WORK TASK: Since pictures are not part of the copy, please output only the lines from the one with "You are a computer-use" through the end of the data below, exactly as written.

++++++++

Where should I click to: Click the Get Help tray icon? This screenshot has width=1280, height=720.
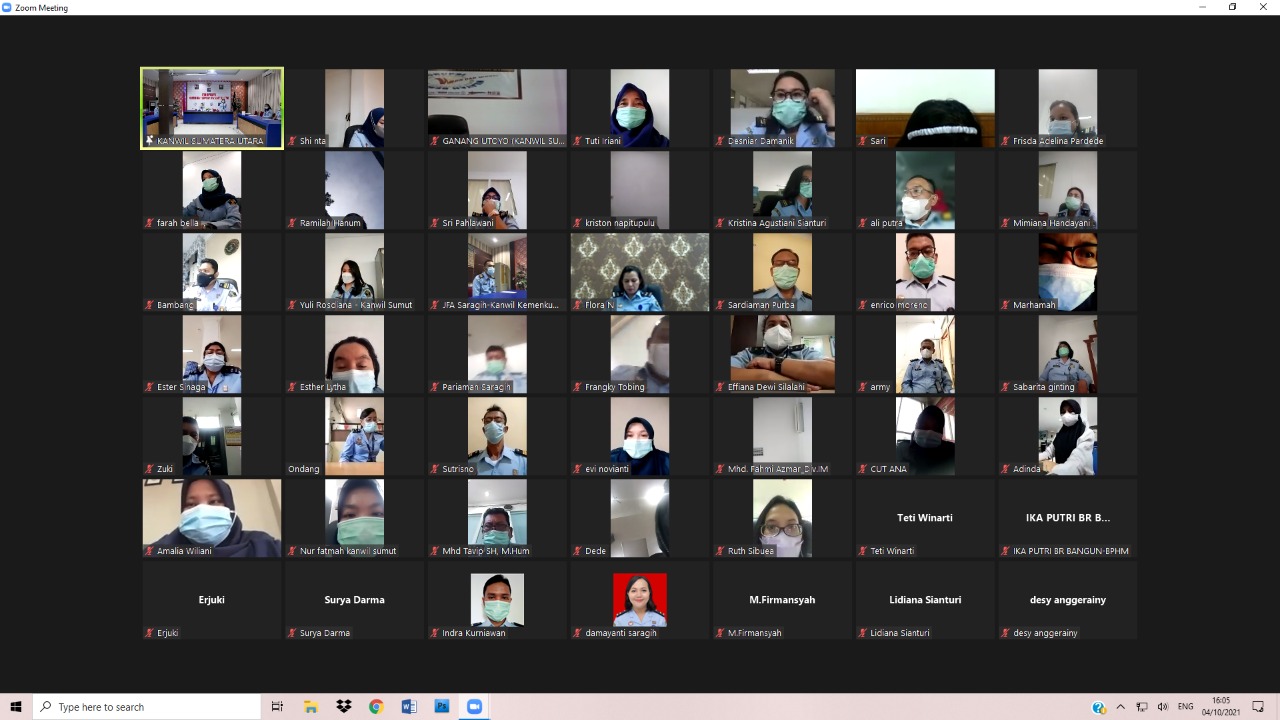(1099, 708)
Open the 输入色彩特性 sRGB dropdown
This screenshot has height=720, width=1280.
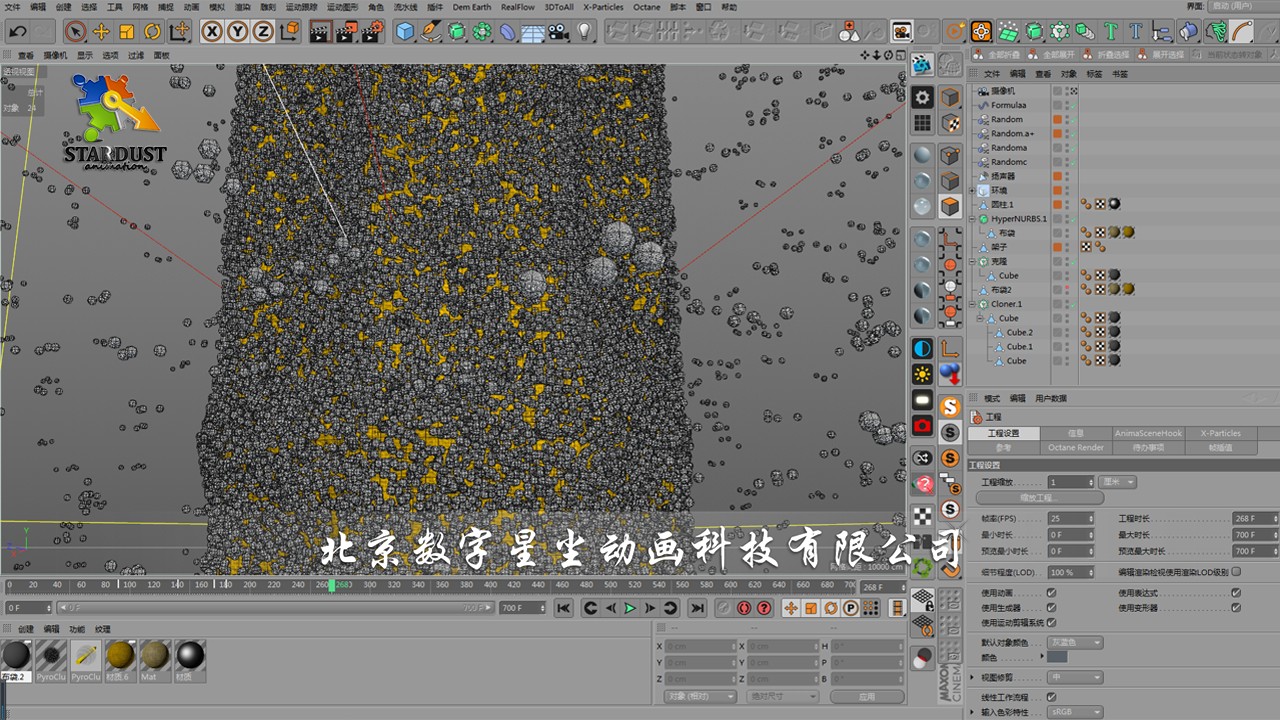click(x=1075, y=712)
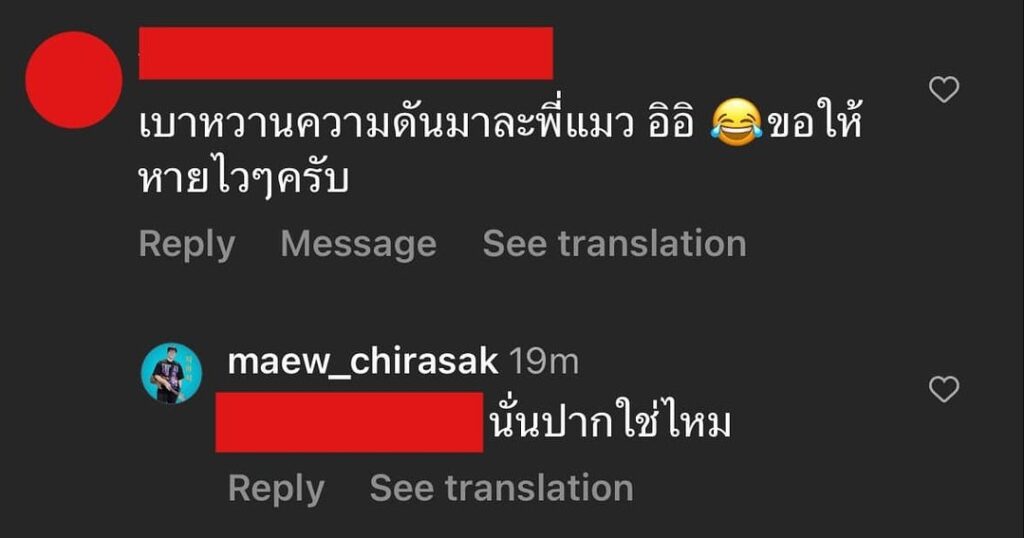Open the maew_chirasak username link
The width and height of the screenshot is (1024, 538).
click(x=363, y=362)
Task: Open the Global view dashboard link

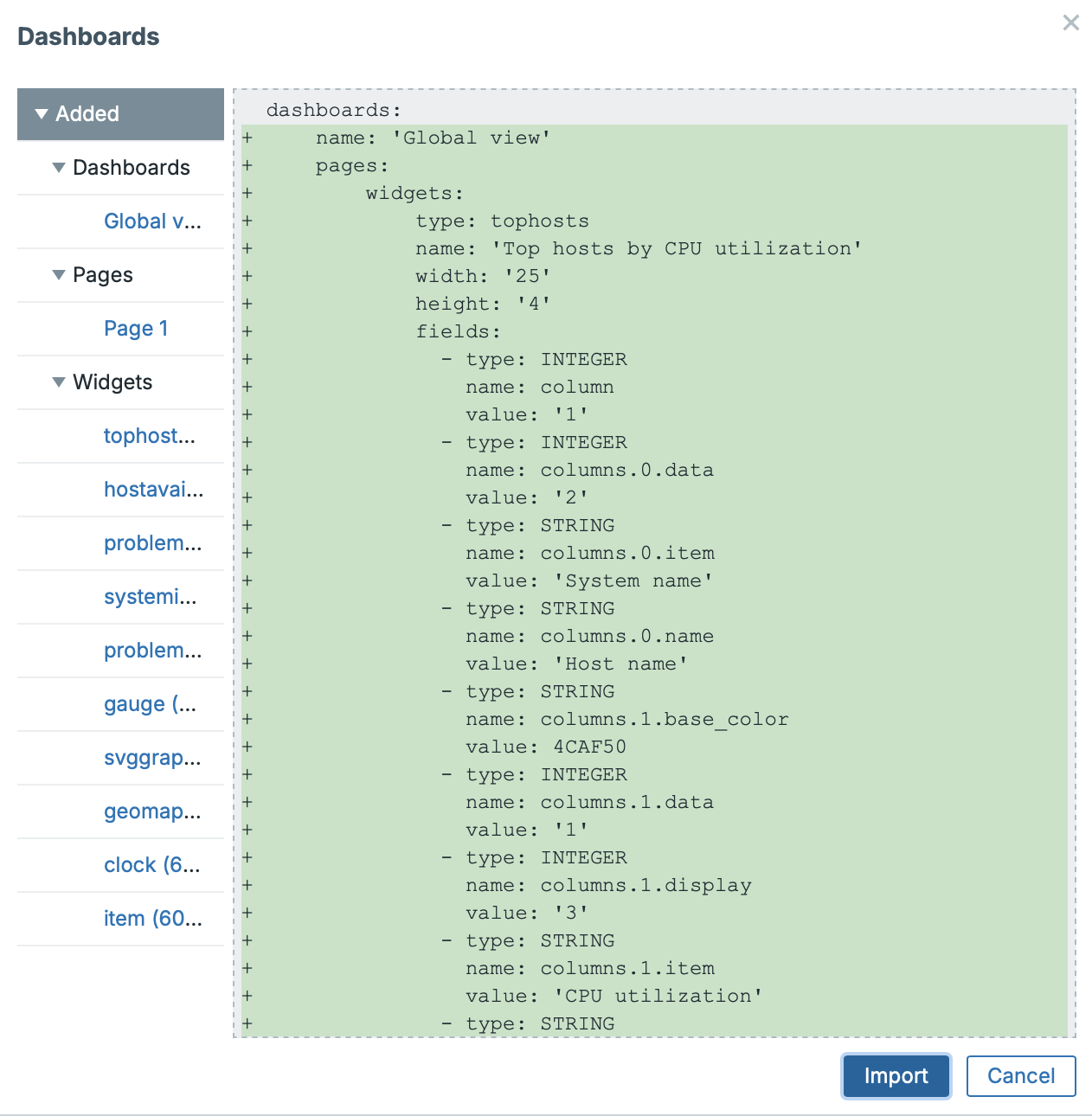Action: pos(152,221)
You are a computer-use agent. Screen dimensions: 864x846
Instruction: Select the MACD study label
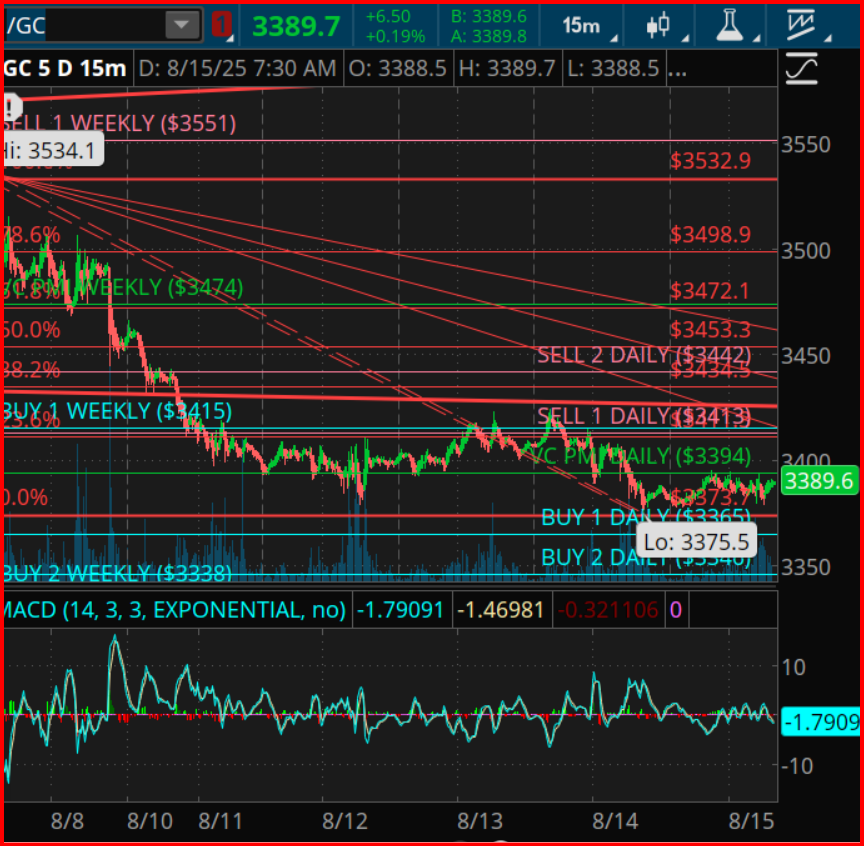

++++++++

ANSWER SECTION:
You are a computer-use agent. Screen dimensions: 864x846
Instruction: Select the MACD study label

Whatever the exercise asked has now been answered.